#### TASK TO COMPLETE:
Your answer should be the lines of the data below that contain "קוקסנליות".

#### DATA PROVIDED:

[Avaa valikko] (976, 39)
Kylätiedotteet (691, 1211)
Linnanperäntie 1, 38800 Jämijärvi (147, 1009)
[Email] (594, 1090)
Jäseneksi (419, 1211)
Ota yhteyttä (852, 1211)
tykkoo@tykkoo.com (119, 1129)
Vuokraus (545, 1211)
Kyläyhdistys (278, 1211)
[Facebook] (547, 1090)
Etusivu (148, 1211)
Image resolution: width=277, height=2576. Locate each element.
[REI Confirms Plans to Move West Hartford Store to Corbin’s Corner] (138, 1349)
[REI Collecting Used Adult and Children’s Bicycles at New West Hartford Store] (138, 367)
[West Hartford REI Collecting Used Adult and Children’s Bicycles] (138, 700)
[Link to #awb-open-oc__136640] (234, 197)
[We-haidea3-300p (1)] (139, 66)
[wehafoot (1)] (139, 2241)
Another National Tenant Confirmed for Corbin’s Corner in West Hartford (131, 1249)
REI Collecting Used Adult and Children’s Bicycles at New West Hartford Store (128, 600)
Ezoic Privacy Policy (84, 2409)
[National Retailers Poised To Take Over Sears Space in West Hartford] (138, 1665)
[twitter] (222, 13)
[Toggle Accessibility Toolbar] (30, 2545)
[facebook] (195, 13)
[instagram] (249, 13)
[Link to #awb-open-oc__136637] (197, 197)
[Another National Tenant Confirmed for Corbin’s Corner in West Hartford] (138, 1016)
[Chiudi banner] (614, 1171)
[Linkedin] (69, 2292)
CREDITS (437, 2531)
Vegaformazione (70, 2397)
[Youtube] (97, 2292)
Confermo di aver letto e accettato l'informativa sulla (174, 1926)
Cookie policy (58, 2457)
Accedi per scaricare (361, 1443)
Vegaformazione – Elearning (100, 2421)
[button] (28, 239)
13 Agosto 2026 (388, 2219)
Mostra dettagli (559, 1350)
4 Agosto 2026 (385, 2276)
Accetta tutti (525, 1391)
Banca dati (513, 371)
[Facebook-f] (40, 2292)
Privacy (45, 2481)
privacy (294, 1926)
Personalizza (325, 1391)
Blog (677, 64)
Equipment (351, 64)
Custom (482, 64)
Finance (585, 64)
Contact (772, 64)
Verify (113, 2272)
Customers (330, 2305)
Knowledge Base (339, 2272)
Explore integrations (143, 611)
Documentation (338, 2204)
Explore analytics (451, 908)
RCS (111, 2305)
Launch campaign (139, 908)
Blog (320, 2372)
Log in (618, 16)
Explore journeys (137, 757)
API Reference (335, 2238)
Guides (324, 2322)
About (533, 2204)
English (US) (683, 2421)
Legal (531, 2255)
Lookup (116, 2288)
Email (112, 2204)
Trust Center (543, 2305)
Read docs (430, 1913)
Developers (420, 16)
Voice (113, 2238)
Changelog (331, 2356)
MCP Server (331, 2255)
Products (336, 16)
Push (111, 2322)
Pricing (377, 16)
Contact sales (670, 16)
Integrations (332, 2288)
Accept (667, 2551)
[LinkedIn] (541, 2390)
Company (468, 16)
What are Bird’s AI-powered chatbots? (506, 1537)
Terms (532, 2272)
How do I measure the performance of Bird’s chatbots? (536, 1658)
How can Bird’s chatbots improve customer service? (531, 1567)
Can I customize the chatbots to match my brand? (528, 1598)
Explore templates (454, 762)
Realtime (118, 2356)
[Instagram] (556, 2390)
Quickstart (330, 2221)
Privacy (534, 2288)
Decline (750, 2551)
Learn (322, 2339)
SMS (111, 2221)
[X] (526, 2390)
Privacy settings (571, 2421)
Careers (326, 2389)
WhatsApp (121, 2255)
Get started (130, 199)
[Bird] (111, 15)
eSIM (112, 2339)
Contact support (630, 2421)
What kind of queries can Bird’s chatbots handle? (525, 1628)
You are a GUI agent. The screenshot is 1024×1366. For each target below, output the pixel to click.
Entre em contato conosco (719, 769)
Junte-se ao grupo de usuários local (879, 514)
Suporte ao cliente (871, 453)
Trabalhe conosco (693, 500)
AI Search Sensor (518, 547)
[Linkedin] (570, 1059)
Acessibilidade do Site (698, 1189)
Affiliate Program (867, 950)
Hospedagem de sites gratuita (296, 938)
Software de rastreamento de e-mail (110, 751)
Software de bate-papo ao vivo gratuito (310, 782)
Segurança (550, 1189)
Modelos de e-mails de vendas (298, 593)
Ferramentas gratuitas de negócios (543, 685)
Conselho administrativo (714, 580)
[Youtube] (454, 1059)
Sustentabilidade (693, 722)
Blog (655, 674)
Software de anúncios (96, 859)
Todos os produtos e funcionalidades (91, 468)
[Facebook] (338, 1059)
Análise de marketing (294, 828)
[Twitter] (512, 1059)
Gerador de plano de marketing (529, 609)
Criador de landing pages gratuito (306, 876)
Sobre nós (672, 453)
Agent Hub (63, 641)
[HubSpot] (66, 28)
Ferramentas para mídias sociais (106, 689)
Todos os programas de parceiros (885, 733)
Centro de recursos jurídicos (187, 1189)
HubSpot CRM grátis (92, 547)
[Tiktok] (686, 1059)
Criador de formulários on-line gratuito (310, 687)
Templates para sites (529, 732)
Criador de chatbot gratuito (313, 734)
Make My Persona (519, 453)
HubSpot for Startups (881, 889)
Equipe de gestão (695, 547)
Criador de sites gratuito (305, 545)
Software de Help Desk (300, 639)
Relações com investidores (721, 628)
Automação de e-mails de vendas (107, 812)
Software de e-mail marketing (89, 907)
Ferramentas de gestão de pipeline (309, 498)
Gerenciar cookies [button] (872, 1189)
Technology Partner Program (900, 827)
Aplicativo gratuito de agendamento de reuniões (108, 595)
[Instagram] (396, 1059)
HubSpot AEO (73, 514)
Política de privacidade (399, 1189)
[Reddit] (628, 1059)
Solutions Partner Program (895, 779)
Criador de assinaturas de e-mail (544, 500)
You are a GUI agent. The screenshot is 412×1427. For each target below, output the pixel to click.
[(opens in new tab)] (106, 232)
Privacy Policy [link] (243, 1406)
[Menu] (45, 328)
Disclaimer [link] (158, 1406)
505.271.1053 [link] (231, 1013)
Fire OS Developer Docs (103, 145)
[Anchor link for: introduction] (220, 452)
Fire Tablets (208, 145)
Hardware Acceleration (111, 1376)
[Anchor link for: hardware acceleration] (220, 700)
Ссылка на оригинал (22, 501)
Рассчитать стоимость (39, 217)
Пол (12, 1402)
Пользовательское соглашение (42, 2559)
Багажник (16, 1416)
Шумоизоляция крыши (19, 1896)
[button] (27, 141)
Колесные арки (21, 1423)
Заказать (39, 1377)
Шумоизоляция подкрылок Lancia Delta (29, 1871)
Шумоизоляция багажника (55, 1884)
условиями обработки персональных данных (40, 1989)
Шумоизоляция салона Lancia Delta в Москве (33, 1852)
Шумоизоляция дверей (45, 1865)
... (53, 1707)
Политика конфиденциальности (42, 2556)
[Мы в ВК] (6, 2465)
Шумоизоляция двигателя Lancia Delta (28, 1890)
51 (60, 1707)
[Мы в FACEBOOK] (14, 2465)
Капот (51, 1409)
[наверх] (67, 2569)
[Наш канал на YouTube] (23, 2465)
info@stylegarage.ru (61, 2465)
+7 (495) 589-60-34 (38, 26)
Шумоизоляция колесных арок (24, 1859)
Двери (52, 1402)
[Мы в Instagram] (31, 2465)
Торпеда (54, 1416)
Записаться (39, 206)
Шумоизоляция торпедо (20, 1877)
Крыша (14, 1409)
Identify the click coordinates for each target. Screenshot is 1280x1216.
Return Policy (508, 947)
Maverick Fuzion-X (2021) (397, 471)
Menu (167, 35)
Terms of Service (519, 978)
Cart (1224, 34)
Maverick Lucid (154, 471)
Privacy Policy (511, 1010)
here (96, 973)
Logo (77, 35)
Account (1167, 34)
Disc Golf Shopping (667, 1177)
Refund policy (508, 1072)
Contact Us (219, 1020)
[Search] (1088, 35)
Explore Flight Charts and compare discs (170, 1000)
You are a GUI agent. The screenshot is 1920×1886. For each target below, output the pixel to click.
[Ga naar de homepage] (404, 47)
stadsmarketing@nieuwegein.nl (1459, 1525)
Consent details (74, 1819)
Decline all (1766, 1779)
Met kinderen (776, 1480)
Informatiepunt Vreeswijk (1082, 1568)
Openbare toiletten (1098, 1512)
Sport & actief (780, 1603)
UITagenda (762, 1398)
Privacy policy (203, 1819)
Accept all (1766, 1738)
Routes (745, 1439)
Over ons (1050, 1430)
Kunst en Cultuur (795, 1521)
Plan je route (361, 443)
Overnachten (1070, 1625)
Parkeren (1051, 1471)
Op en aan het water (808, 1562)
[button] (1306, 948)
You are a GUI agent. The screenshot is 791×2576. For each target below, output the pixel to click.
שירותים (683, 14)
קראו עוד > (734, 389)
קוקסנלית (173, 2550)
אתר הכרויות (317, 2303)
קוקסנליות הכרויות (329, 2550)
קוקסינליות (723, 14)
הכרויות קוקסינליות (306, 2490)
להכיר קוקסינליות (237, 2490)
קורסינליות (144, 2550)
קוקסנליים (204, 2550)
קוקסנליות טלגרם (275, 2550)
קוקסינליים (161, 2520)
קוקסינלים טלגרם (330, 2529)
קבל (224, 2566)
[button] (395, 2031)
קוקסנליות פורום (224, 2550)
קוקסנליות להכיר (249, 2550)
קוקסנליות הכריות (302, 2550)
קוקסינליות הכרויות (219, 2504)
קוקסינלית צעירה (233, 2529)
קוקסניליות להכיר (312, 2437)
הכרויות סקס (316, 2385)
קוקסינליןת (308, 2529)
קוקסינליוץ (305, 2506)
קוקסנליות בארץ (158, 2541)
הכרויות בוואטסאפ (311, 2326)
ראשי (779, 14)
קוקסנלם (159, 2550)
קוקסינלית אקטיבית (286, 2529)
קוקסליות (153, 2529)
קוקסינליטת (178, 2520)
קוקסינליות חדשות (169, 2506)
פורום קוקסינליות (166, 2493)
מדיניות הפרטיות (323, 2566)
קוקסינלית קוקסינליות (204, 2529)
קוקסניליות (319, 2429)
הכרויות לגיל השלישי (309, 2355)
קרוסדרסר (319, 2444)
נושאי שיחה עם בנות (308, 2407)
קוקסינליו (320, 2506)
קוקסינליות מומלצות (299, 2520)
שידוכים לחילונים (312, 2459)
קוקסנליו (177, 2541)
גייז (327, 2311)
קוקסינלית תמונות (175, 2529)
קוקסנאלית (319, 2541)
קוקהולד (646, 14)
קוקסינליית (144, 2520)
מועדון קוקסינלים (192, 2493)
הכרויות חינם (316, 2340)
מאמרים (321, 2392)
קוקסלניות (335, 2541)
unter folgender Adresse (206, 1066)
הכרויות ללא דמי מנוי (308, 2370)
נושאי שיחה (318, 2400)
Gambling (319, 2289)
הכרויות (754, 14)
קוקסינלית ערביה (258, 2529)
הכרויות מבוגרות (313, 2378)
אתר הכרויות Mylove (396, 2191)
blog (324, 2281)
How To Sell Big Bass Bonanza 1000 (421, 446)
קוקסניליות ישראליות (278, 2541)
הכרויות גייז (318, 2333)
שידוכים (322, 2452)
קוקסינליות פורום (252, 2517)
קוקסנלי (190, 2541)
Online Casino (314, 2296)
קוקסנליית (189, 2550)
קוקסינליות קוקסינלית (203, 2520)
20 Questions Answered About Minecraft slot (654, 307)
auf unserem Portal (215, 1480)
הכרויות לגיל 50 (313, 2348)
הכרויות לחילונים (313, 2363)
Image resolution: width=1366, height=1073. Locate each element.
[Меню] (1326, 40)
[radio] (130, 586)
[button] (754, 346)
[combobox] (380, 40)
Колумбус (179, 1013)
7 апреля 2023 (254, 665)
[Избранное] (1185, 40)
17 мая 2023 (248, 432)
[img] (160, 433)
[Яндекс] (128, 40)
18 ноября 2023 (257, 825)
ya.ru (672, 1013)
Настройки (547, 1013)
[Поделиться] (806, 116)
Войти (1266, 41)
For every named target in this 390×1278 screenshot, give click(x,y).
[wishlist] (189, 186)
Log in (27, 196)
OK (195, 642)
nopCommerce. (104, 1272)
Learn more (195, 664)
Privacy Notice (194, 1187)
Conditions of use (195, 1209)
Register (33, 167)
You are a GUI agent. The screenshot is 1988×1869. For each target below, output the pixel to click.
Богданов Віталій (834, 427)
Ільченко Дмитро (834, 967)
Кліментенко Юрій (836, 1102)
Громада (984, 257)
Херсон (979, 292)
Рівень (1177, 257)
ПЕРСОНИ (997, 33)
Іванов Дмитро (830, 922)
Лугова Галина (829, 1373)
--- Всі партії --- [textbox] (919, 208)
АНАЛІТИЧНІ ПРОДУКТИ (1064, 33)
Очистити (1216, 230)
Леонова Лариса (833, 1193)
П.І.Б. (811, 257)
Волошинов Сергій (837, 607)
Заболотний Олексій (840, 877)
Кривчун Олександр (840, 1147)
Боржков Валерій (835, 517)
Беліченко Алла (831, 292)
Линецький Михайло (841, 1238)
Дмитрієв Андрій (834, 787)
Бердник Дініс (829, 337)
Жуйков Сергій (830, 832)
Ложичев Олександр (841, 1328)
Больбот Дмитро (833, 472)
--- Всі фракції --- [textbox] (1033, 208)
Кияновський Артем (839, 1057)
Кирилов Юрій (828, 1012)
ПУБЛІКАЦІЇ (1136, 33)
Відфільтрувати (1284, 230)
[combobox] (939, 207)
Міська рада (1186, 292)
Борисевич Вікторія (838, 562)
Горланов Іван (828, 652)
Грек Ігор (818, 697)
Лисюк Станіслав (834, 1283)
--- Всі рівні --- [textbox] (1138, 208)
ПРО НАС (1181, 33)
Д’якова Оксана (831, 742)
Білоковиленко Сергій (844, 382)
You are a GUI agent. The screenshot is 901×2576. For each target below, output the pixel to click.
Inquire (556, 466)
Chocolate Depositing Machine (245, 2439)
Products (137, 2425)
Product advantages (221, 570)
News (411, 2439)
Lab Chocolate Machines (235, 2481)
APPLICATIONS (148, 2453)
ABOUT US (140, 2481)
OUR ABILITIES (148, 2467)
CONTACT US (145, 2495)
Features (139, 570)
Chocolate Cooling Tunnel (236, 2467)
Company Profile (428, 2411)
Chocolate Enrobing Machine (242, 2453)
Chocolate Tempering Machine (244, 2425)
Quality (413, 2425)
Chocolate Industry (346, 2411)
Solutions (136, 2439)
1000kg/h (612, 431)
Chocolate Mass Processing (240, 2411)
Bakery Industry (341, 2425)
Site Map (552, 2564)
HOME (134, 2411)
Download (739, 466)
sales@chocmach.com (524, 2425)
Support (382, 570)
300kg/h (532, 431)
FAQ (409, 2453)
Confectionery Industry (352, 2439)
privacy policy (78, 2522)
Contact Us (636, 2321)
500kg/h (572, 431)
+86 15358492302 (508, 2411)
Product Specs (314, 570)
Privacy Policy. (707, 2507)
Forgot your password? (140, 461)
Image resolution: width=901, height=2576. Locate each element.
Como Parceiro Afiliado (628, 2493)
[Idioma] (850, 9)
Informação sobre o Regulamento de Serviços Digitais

#### WRITTEN RESPONSE:
קוקסנליות הכרויות (329, 2550)
קוקסנליות טלגרם (275, 2550)
קוקסנליות פורום (224, 2550)
קוקסנליות להכיר (249, 2550)
קוקסנליות הכריות (302, 2550)
קוקסנליות בארץ (158, 2541)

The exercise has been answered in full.